REQUIRED WORK:
State only the number of lines below where the word "pixels" is found.

LISTED RECORDS:
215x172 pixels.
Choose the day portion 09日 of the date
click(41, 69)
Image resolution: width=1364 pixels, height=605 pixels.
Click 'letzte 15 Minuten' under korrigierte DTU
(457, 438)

ANSWER BELOW:
2